A social media campaign against counterfeit and substandard medicines has failed due to a poor response rate.
The drive on Facebook was launched in March 2010 by the Pharmacy and Poisons Board to boost its surveillance and fight against inflow of fake drugs from foreign countries.
Three and a half years later, the account has deviated from its primary role and its wall now carries notices on dates and results of pre-enrolment exams for pharmacists. It also gives updates on status of pharmacists’ practising licences.
As at Friday, the page had 5,500 likes, with little activity relating to the public reporting on counterfeit or substandard drugs in the market.

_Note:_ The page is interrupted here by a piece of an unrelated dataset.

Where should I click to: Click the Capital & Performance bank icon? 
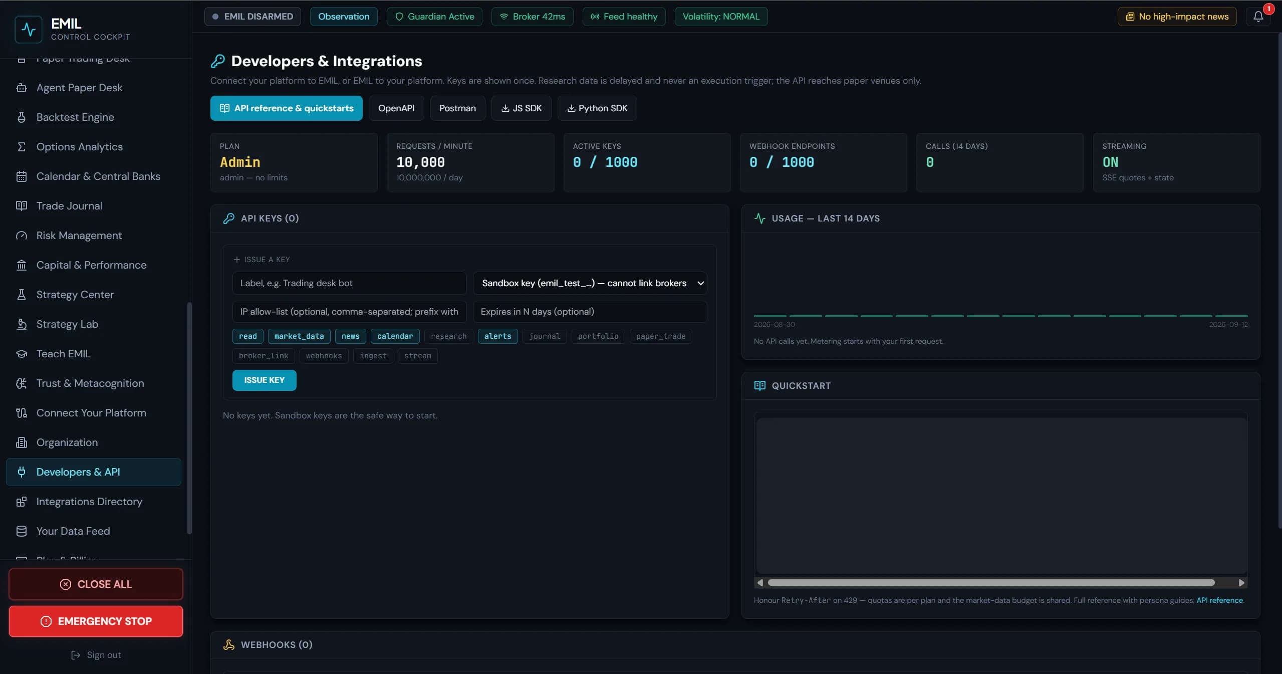click(21, 265)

On February 14, the board launched a Twitter account — @ppbkenya — for a similar purpose, but it suffered poor reception as the public had little confidence in its capacity to respond to their concerns.

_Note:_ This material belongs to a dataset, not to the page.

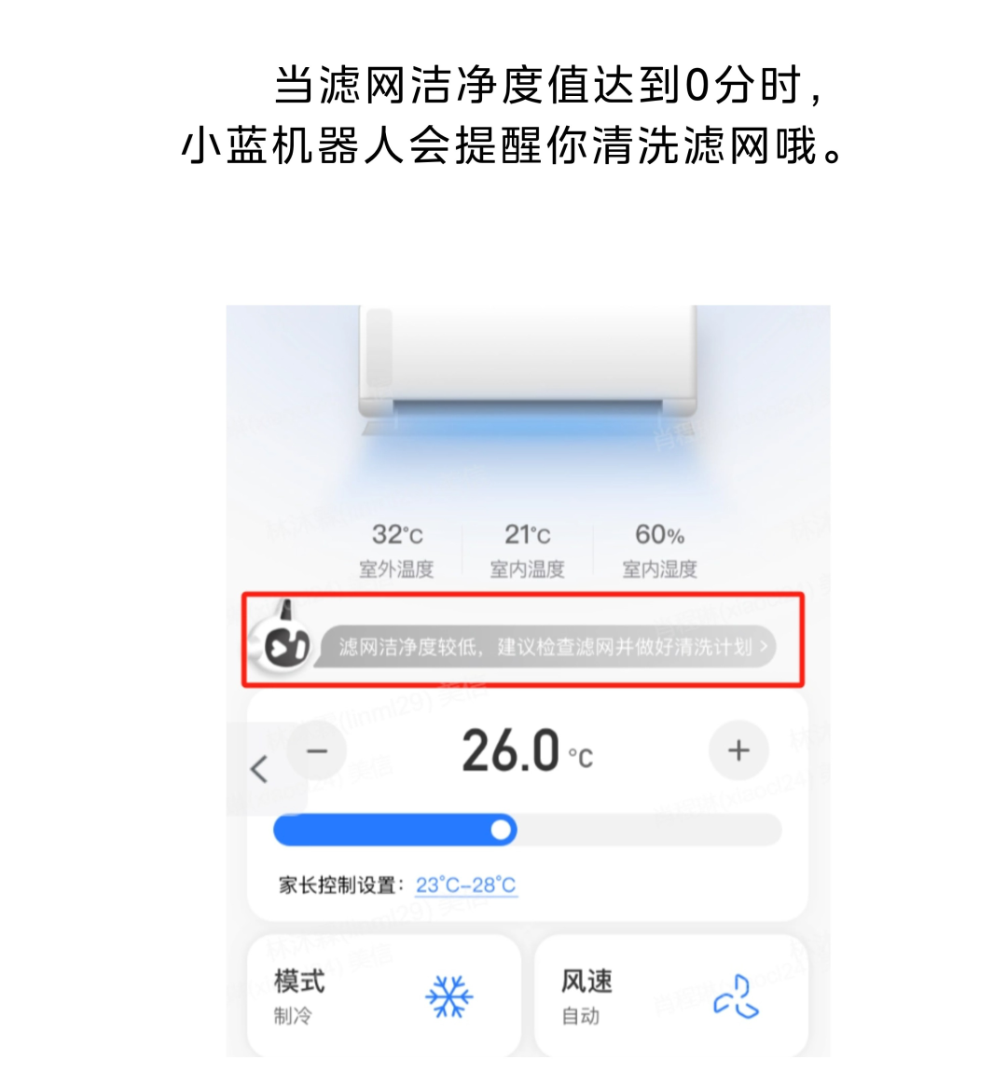Tap the plus button to raise temperature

In April, the board also launched an electronic reporting system for collecting and processing information on suspected adverse drug reactions, and suspected poor quality medicines.
Known as the Kenya Pharmacovigilance Electronic Reporting System, the system is yet to be taught to the public, although it was expected to be largely used by health workers.

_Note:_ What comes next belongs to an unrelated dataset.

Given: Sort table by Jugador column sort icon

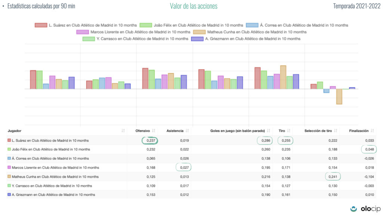Looking at the screenshot, I should (x=123, y=131).
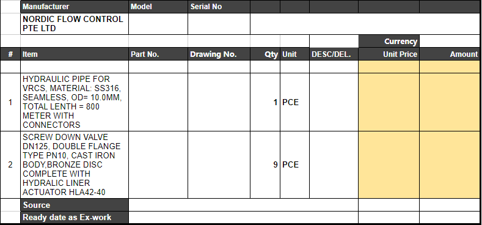Click the Drawing No. column header
Screen dimensions: 482x225
coord(219,54)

“Submission of a report does not constitute an admission that medical personnel or manufacturer or the product caused or contributed to the event. Patient’s identity is held in strict confidence,” reads a statement on the system, which encourages consumers to report poor quality medicines.
“Information submitted by you will contribute to the improvement of drug safety and therapy in Kenya,” the board assures consumers.
In the past, the board has used its website to post alerts on substandard and fake drugs though the statements are rare.
In January last year, a study on suspicious drugs conducted between 2002 and 2010 in 11 African countries and in Asia cited Kenya as one of the African countries selling counterfeit anti-malarial drugs.
The Wellcome Trust-Mahosot Hospital-Oxford University Tropical Medicine Research Collaboration revealed that some of the counterfeit anti-malarial drugs contained Sildenafil citrate — commonly known as viagra.
Some of the antimalarial were also found to contain anti-retroviral and anti-epileptic drugs, and the authors warned that these could lead to dangerous drug interactions that could prove lethal to unsuspecting patients.
However, the Division of Malaria Control denied that counterfeit malaria drugs were being sold or distributed in the local market.
The board months later issued a press statement published in their website on the falsified anti-retroviral drugs that together with WHO ordered withdrawn from the Kenyan market.
In September 2011, the board issued an alert about falsified anti-retrovirals in the Kenyan market.
The Prequalification of Medicines Programme of the WHO was investigating falsified lamivudine, zidovudine and nevirapine (Zidolam-N) tablets.
According to the global health body, the tablets carried a reference to “batch number E100766” and claimed to be manufactured in November 2010, with an expiry date of October 2013.
The genuine Zidolam-N (zidovudine 300mg, lamivudine 150mg and nevirapine 200mg) tablets are manufactured by Hetero Drugs Limited at its Unit III manufacturing site in Andhara Pradesh.
“This latest example shows that falsification continues to affect all types of products, be they generic or innovator, occurs across the globe, threatens the health of patients and continues to damage the reputation of reputable pharmaceutical manufacturers,” the WHO warned.